#### Extrait fourni ####
Intervention de Sylvie Charrière

Séance en hémicycle du lundi 11 juin 2018 à 16h00
Liberté de choisir son avenir professionnel — Présentation

Photo issue du site de l'Assemblée nationale ou de WikipediaSylvie Charrière, rapporteure pour avis de la commission des affaires culturelles et de l'éducation :

Madame la présidente, madame la ministre, madame la présidente de la commission des affaires sociales, mesdames et messieurs les rapporteurs, mes chers collègues, le boom technologique, les révolutions numérique et robotique, la naissance d'une économie verte provoquent une évolution rapide des métiers : 50 % des métiers qui seront exercés en 2030 n'existent pas encore. Il y a donc une nécessité à ce que chacun puisse se former tout au long de la vie et dispose, grâce à une formation initiale solide, des ressources lui permettant de s'adapter.

Mais avons-nous mis en place tous les dispositifs permettant à chaque concitoyen de vivre au mieux toutes ces mutations ? Je ne le pense pas. Comment tolérer, en effet, que 1,3 million de nos jeunes ne soient ni à l'école, ni à l'université, ni en apprentissage, ni en emploi ? Comment supporter que, chaque année, 100 000 jeunes sortent du système scolaire ou universitaire sans diplôme ? Comment accepter le fait qu'à diplôme, âge et parcours équivalents, il soit plus difficile d'accéder à un emploi lorsque l'on habite dans un quartier prioritaire de la politique de la ville ? Comment expliquer que de nombreuses entreprises peinent à trouver des jeunes et, inversement, que de nombreux jeunes renoncent à l'apprentissage faute d'avoir trouvé un lieu de stage ? De même, pourquoi maintenir des formations sans débouchés réels ? Il est aujourd'hui très complexe de faire coïncider les filières qui attirent les jeunes et celles favorisant réellement l'insertion.
####
--- Objectif de la tâche ---
Extrayez l'intervention sur la liberté de choisir son avenir professionnel dans son intégralité, en la reproduisant mot pour mot. Les enregistrements proviennent d'une autre source.
#### Enregistrements extraits ####
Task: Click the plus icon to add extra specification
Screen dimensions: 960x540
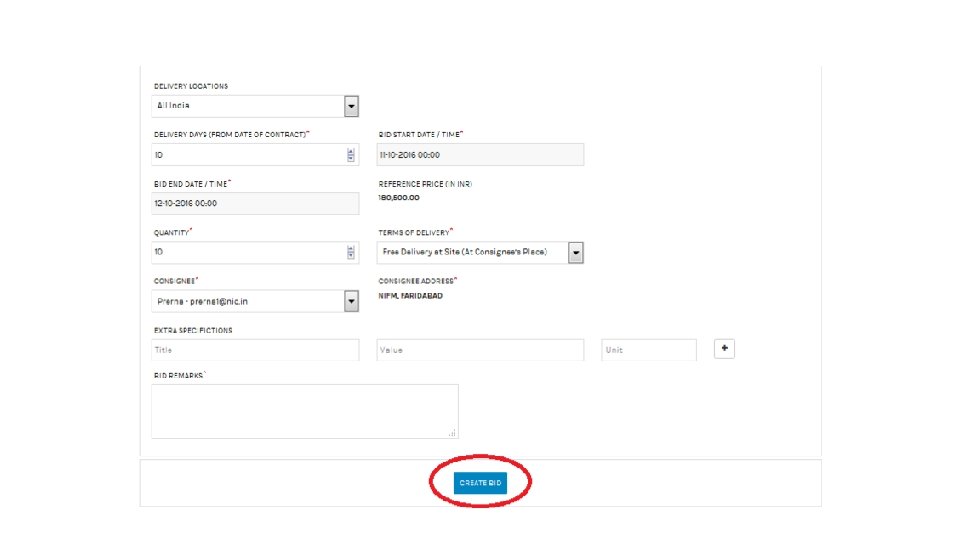Action: (x=725, y=349)
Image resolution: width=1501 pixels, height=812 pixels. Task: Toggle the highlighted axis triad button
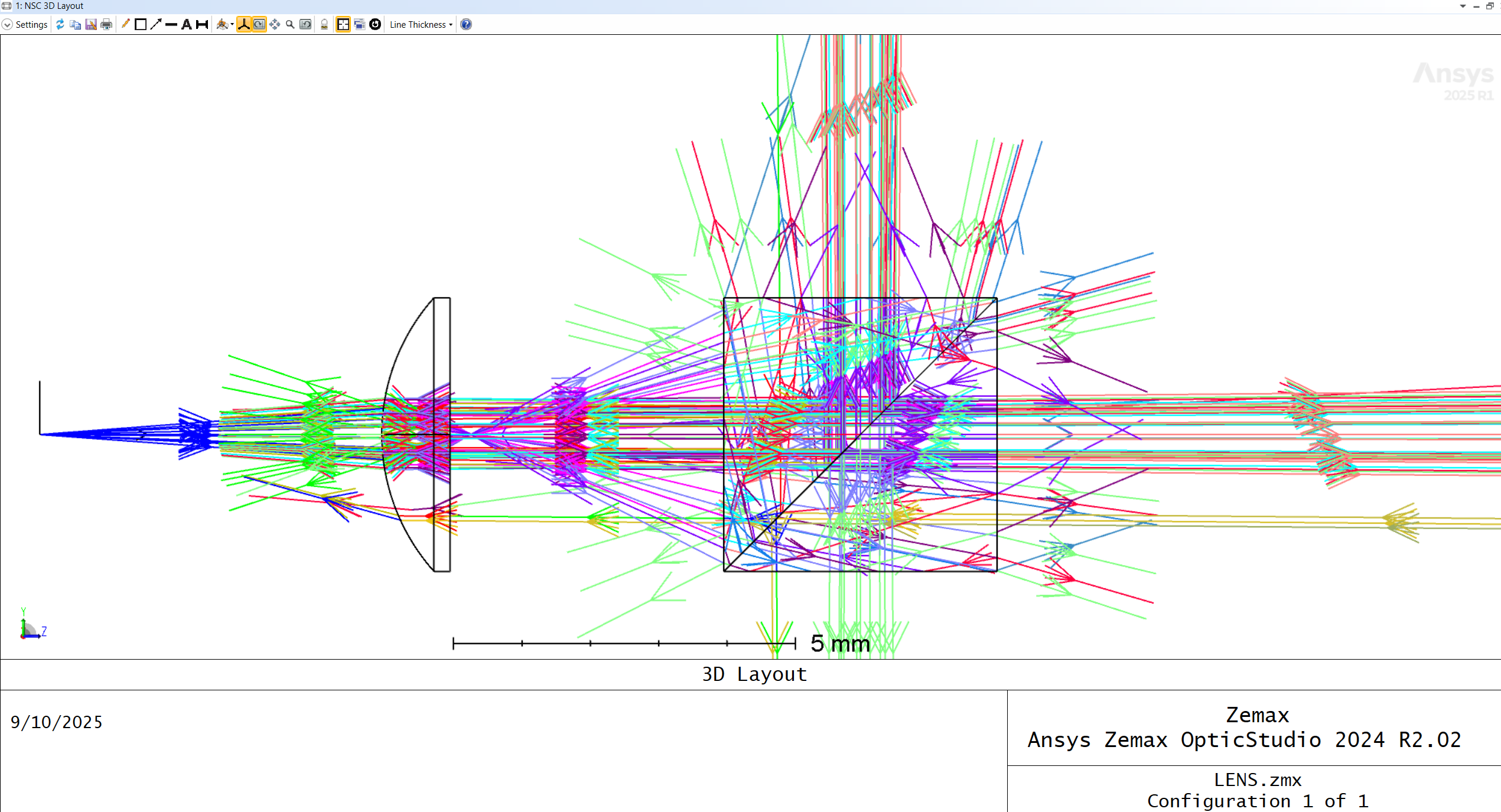pos(243,25)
####
--- Réponse ci-dessous ---
Intervention de Sylvie Charrière

Séance en hémicycle du lundi 11 juin 2018 à 16h00
Liberté de choisir son avenir professionnel — Présentation

Photo issue du site de l'Assemblée nationale ou de WikipediaSylvie Charrière, rapporteure pour avis de la commission des affaires culturelles et de l'éducation :

Madame la présidente, madame la ministre, madame la présidente de la commission des affaires sociales, mesdames et messieurs les rapporteurs, mes chers collègues, le boom technologique, les révolutions numérique et robotique, la naissance d'une économie verte provoquent une évolution rapide des métiers : 50 % des métiers qui seront exercés en 2030 n'existent pas encore. Il y a donc une nécessité à ce que chacun puisse se former tout au long de la vie et dispose, grâce à une formation initiale solide, des ressources lui permettant de s'adapter.

Mais avons-nous mis en place tous les dispositifs permettant à chaque concitoyen de vivre au mieux toutes ces mutations ? Je ne le pense pas. Comment tolérer, en effet, que 1,3 million de nos jeunes ne soient ni à l'école, ni à l'université, ni en apprentissage, ni en emploi ? Comment supporter que, chaque année, 100 000 jeunes sortent du système scolaire ou universitaire sans diplôme ? Comment accepter le fait qu'à diplôme, âge et parcours équivalents, il soit plus difficile d'accéder à un emploi lorsque l'on habite dans un quartier prioritaire de la politique de la ville ? Comment expliquer que de nombreuses entreprises peinent à trouver des jeunes et, inversement, que de nombreux jeunes renoncent à l'apprentissage faute d'avoir trouvé un lieu de stage ? De même, pourquoi maintenir des formations sans débouchés réels ? Il est aujourd'hui très complexe de faire coïncider les filières qui attirent les jeunes et celles favorisant réellement l'insertion.